■ **What you have to do**
In the listing below, find the line holding "Task: Click the container方法提供KeyedEncodingContainer" and the line holding "You are a computer-use agent. The image". Write out those two lines and all lines between, exactly, and nothing more.
————
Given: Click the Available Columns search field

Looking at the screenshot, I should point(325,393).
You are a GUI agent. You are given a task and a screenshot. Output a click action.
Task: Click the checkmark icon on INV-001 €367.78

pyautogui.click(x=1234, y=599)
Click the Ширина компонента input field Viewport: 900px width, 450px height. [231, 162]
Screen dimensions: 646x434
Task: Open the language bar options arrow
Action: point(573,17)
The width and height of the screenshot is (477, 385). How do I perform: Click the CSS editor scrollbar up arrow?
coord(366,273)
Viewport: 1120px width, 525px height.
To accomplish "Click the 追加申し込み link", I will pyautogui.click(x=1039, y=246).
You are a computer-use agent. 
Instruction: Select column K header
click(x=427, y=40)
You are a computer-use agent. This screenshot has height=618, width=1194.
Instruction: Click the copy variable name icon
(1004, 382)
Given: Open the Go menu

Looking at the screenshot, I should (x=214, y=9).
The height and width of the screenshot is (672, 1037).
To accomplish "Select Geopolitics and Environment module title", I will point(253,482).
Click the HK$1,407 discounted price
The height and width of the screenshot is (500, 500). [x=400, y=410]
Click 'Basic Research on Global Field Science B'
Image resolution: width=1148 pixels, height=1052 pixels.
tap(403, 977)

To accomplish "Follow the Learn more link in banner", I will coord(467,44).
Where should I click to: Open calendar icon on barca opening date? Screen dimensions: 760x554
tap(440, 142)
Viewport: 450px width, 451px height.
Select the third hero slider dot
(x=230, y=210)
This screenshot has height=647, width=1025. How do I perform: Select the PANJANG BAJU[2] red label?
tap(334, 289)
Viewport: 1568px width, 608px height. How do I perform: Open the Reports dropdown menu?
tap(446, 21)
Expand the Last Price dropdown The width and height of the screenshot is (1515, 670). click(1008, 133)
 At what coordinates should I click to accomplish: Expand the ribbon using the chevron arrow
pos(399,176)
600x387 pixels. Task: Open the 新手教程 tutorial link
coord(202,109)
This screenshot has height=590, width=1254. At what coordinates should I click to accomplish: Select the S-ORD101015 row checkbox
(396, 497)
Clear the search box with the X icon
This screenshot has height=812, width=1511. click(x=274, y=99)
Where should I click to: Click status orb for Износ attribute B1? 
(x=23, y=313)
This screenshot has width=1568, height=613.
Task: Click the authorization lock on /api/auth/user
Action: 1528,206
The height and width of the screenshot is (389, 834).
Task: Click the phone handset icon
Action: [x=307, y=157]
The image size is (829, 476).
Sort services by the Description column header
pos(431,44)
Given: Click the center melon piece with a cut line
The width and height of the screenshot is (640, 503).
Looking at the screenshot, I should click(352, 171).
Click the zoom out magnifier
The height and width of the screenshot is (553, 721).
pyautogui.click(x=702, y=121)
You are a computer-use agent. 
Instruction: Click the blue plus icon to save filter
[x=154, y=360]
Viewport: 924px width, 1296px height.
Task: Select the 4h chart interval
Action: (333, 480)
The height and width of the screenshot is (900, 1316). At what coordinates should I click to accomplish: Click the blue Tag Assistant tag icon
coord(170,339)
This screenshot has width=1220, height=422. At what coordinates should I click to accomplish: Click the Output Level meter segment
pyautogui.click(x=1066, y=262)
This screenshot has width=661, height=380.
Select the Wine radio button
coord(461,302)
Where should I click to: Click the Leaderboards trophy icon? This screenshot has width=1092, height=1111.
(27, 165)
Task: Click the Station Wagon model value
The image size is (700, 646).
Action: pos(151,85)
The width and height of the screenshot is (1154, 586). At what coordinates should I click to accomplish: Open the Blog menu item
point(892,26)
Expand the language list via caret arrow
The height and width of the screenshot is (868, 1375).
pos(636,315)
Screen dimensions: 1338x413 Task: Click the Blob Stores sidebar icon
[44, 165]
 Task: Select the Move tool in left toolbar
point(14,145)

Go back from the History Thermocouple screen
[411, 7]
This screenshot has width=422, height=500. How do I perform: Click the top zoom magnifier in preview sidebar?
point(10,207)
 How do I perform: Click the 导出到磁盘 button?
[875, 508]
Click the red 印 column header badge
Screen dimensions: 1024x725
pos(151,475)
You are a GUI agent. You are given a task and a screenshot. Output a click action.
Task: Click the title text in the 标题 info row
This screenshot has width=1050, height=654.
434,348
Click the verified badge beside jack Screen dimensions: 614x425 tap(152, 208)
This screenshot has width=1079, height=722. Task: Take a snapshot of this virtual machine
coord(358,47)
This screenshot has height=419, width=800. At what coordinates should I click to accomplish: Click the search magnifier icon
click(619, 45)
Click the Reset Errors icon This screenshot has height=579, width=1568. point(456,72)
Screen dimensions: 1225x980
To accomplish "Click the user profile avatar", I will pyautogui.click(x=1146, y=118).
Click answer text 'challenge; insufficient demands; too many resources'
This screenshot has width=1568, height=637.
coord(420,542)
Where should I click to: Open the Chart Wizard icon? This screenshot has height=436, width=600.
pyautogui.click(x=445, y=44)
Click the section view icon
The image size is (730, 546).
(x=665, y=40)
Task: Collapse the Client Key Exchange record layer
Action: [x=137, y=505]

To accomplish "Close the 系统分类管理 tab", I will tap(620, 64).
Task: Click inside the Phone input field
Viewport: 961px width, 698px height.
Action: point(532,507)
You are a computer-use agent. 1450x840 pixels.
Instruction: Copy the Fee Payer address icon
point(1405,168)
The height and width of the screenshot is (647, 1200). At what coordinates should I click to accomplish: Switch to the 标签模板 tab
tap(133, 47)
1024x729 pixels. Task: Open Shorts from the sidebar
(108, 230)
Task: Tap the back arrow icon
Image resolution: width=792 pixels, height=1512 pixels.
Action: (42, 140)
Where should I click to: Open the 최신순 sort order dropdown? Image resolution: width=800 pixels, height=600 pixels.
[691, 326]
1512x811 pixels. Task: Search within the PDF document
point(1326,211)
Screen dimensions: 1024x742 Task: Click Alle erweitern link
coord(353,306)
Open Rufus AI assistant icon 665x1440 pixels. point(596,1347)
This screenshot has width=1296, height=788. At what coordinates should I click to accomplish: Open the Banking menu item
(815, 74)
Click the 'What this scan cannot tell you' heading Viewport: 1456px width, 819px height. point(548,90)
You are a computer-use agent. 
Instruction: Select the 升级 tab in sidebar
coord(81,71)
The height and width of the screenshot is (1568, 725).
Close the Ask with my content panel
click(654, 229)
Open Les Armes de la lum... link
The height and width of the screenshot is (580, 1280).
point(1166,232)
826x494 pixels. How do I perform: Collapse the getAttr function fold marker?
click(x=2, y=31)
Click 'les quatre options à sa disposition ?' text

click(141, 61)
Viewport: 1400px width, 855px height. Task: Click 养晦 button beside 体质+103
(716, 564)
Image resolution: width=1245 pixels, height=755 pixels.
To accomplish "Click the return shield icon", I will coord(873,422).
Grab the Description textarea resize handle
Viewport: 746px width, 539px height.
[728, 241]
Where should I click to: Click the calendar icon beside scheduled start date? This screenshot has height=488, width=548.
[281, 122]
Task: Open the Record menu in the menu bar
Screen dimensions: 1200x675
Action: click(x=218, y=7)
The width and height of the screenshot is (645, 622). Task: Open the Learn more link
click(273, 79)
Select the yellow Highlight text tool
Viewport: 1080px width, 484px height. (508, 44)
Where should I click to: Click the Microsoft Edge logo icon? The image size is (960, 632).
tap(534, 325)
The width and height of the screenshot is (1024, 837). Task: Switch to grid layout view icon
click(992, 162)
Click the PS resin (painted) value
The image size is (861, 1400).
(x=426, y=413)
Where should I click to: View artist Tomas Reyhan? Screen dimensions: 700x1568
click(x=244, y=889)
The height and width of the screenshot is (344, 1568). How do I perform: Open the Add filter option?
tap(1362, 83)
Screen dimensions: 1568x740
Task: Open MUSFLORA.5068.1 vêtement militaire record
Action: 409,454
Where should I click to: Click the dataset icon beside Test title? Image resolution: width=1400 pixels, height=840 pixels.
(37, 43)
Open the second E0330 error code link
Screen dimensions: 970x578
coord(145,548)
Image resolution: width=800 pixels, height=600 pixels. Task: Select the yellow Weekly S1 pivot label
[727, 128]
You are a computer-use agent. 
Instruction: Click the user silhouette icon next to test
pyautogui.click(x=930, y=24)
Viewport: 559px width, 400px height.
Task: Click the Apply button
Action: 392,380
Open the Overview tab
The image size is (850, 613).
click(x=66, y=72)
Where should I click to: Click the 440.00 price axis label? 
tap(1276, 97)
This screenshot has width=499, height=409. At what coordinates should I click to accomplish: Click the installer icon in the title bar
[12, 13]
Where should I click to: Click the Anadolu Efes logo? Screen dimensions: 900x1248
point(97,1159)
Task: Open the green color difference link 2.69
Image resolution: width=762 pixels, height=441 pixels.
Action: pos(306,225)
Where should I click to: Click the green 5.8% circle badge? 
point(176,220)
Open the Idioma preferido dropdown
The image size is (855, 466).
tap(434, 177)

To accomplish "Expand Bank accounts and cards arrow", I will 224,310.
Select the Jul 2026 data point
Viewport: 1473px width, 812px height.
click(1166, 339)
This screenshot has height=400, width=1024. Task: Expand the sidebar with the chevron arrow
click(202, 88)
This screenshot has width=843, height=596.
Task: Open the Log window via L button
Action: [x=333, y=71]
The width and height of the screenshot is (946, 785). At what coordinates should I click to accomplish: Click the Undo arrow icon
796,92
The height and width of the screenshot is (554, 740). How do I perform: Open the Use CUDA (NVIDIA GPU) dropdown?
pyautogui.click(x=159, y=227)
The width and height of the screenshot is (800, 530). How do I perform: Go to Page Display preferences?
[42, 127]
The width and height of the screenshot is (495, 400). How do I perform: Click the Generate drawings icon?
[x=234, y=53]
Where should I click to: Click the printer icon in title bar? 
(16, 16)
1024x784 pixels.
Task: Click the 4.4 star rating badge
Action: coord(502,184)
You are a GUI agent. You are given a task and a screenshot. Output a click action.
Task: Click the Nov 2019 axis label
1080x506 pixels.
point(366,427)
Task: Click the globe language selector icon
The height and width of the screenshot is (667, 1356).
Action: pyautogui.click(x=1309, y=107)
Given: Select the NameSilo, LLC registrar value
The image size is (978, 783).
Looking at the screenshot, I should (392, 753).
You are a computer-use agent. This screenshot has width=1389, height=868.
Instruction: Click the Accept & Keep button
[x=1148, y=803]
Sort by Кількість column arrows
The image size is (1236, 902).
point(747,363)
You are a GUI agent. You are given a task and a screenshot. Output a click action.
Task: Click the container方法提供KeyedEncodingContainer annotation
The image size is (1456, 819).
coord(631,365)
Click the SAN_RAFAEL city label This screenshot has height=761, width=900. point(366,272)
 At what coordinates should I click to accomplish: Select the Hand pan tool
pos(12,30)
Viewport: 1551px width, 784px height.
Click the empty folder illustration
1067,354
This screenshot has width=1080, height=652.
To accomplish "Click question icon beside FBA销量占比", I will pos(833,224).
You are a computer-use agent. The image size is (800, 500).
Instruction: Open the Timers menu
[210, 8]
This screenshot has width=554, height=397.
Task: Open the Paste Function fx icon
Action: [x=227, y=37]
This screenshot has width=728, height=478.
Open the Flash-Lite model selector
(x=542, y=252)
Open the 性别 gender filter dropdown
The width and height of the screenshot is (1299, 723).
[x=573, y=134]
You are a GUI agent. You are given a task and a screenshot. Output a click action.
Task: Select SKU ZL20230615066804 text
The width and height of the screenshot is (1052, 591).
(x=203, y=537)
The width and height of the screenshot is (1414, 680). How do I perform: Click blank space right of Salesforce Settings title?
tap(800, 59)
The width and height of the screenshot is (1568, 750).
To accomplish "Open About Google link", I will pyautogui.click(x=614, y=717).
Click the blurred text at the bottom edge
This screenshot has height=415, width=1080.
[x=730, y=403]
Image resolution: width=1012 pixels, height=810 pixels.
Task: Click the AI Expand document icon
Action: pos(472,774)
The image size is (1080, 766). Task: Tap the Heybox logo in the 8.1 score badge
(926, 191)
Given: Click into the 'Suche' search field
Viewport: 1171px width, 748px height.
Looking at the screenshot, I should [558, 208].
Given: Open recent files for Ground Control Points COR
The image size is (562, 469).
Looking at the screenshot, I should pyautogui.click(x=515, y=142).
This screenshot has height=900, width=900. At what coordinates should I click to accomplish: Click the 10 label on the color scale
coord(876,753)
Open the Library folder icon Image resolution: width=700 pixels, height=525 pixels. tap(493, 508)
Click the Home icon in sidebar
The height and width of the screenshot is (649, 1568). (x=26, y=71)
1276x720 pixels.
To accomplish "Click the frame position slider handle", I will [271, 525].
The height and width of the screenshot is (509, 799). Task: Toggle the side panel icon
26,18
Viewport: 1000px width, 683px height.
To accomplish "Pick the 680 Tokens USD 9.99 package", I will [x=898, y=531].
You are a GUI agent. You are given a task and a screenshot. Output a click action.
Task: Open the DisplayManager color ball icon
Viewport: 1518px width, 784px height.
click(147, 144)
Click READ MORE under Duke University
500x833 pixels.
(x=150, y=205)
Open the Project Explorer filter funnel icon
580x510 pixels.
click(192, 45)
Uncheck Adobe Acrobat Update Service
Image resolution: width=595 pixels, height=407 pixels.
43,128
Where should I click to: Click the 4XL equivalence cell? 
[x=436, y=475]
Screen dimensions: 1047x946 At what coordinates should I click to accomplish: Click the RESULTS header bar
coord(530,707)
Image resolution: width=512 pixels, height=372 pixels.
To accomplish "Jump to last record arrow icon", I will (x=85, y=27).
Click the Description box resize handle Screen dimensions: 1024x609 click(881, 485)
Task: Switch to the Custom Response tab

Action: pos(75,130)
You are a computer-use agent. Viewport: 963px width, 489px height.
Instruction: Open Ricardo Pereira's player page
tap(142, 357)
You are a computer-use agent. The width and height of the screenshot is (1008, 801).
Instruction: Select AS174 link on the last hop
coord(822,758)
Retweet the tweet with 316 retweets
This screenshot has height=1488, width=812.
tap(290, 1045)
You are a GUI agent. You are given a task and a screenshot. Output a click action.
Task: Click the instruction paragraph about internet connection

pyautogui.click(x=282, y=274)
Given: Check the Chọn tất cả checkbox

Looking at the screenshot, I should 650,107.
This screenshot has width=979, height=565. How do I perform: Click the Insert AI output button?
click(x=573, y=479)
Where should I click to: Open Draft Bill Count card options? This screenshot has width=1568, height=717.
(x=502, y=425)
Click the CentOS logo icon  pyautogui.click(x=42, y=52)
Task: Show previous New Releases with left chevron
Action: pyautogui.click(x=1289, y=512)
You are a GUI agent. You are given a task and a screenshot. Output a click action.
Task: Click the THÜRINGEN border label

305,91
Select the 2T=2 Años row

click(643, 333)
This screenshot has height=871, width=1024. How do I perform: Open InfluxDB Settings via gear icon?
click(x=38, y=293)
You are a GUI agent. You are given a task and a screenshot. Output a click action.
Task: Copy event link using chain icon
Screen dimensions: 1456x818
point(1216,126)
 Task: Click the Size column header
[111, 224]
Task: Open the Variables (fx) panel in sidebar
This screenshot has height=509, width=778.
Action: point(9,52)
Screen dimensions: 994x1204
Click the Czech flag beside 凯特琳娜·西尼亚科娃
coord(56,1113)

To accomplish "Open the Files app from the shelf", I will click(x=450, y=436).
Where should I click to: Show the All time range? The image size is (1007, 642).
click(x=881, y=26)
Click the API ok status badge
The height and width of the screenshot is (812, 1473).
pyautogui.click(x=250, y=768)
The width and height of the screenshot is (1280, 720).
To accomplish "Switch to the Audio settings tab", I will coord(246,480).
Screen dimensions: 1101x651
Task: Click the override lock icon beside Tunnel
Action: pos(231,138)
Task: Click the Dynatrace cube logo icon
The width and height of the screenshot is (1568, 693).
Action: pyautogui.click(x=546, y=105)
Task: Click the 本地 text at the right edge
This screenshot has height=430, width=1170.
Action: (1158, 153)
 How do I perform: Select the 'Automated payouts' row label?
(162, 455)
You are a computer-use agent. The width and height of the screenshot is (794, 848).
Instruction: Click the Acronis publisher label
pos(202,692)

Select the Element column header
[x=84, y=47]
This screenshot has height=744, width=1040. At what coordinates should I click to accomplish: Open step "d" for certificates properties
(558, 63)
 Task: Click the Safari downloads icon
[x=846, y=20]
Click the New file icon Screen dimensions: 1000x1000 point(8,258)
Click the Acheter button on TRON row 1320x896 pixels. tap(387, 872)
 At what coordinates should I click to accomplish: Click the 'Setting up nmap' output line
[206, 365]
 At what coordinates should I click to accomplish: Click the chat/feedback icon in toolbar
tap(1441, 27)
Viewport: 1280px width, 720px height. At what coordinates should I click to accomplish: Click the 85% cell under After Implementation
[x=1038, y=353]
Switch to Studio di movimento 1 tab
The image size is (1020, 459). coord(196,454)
————
■ **Answer space**
Task: Click the container方法提供KeyedEncodingContainer annotation
The image size is (1456, 819).
coord(631,365)
Click the SAN_RAFAEL city label This screenshot has height=761, width=900. point(366,272)
 At what coordinates should I click to accomplish: Select the Hand pan tool
pos(12,30)
Viewport: 1551px width, 784px height.
Click the empty folder illustration
1067,354
This screenshot has width=1080, height=652.
To accomplish "Click question icon beside FBA销量占比", I will pos(833,224).
You are a computer-use agent. The image size is (800, 500).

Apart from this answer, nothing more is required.